Sports even felt different in Portland. Adam, to my delight, took me to a Timbers game, and there I gazed upon what looked to me like the nuclear core of Portland pride. That core would be located on the end of the window-and-door-manufacturer-sponsored stadium dominated by something called the Timbers Army. My interviewee Mike Russell, in his comic on the subject, describes them as the team’s “very large, very loud fan brigade.” The Timbers struggle — I get the sense that they bear an underdog reputation similar to that of Japanese baseball’s Hanshin Tigers, a team with an equally culturally revealing fanbase that I would pay dearly to watch play were I visiting Osaka in baseball season — but their Army’s enthusiasm never wanes. Up they show, clad in sometimes handmade Timbers gear and waving often handmade Timbers flags. The match ended in a 1-1 tie, but the home goal released, among other bursts of celebration, twin clouds of green smoke. This drew out many a camera phone, not slowest mine.

“KEEP PORTLAND WEIRD,” read occasional patches of inexplicably official-looking graffiti. But what, in Portland, counts as weird? I get the sense that visitors would readily stick that label on, say, a unicyclist rolling down the street in a Utilikilt and a Darth Vader helmet. You no doubt have a nontrivial chance of seeing such a sight on Portland avenues — I myself noticed more Utilikilts than I’ve seen in southern California, uh, ever — but Portland weird strikes me more as a variety of goofiness than deep strangeness. Los Angeles weird, as I soon remembered upon returning home, unsettles you.

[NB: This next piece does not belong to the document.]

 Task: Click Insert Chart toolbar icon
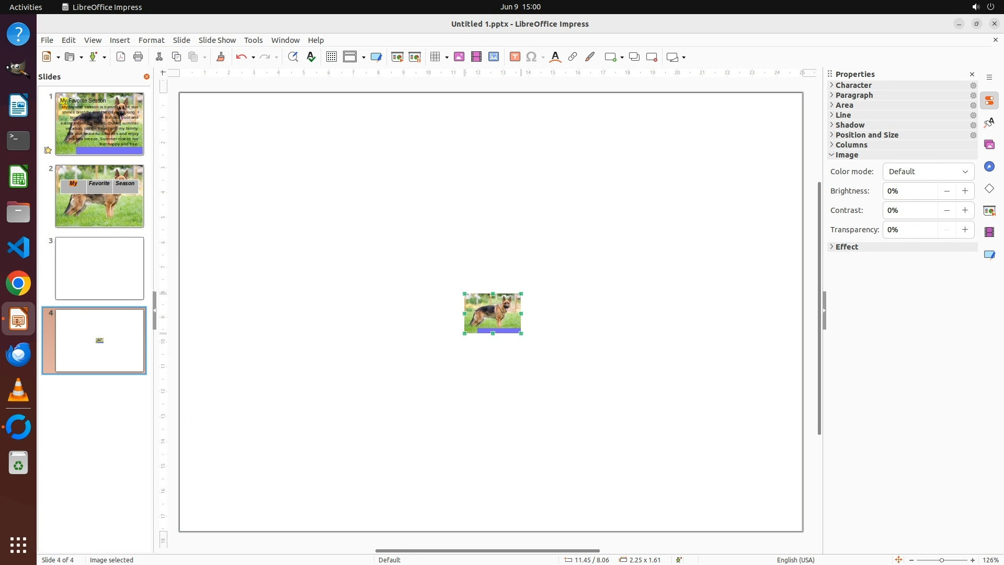coord(494,57)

Go from the City of Roses to the City of Angels, and Utilikilt Vader becomes a middle-aged man who looks normal from a distance but upon closer inspection has a long-dry drool stain running down his shirt, no shoes, several missing toes, and a Bluetooth earpiece into which he yammers neither sanely nor quite insanely. (Take this one step further, and you get Mexico City weird.)

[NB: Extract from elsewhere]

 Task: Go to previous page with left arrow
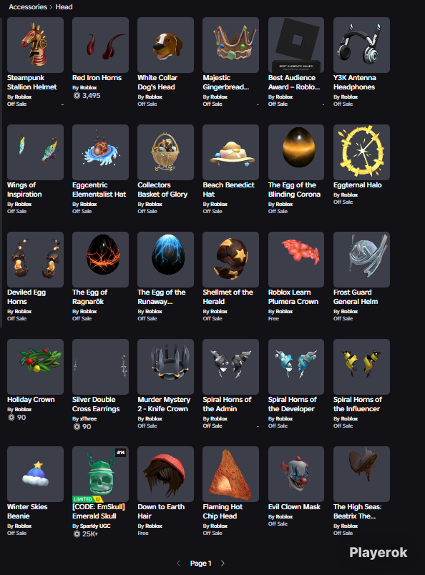[x=179, y=564]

Portland more than anywhere else makes me consider the question of whether a city’s strengths and weaknesses, its points of livability and unlivability, don’t just balance each other but emerge from each other. What you love about a city, in this framework, dictates what you hate about it, and vice versa. If Los Angeles fails at integrating its constituent parts into a coherent common culture, it therefore succeeds at avoiding letting those parts dissolve into homogeneity. (Hence, superior taquerías.) If Portland has succeeded in developing a distinctive yet user-friendly sensibility and avoiding the classic varieties of harsh urban strife, it may have also failed to cultivate an aesthetic and intellectual churn sufficiently exciting to flow over its UGB-defined borders. Not that it makes much sense to speak in this context of “success” and “failure”; were I feeling more Californian, I’d bust out the yin and the yang. I certainly didn’t come to Portland to proclaim that it’s got nothin’ on Los Angeles, although in many senses, it’s got nothin’ on Los Angeles. In equally many senses, though, Portland has everything on Los Angeles. I’ve already got my next visit booked three months from now, which speaks for itself. This time, I’m bringing my lady; someone‘s got to split these Black Tiger milkshakes with me.